[REQUIREMENT]: Give again, word for word, the line holding "Task: Click the" and every line after it through the end of the data below. Omit pictures.

(Pixel coordinate grounding data)
▶

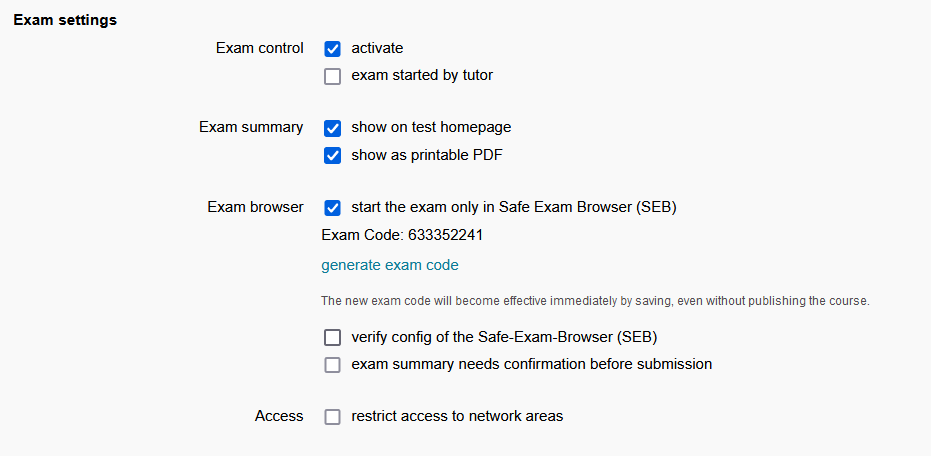Tick the exam started by tutor checkbox
The image size is (931, 456).
333,76
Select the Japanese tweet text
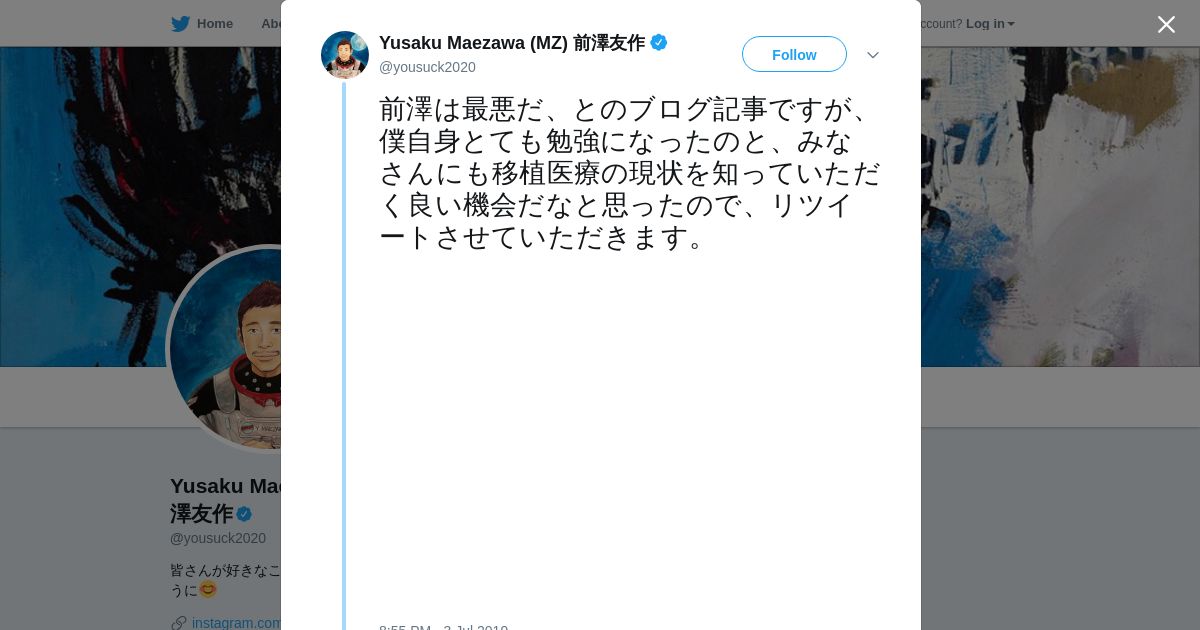This screenshot has width=1200, height=630. pyautogui.click(x=629, y=173)
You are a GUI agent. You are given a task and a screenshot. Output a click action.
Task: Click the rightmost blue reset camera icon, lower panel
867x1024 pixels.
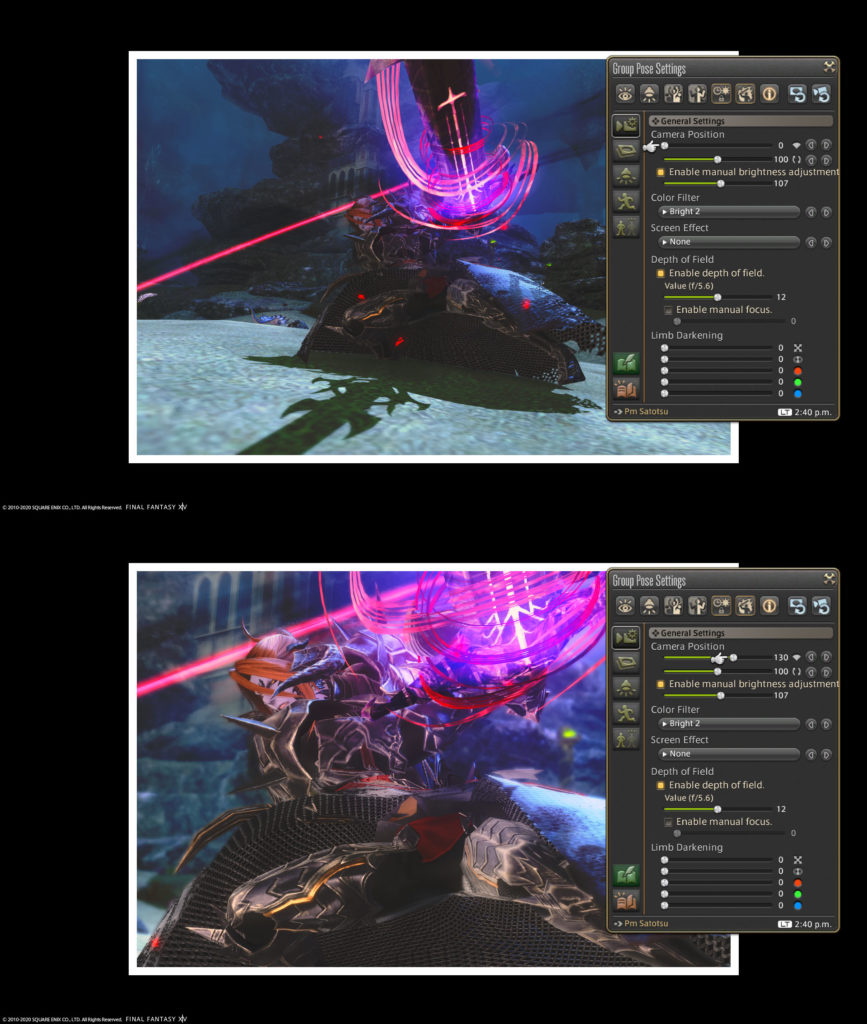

◀

[TASK RESULT]:
Task: Click the rightmost blue reset camera icon, lower panel
867x1024 pixels.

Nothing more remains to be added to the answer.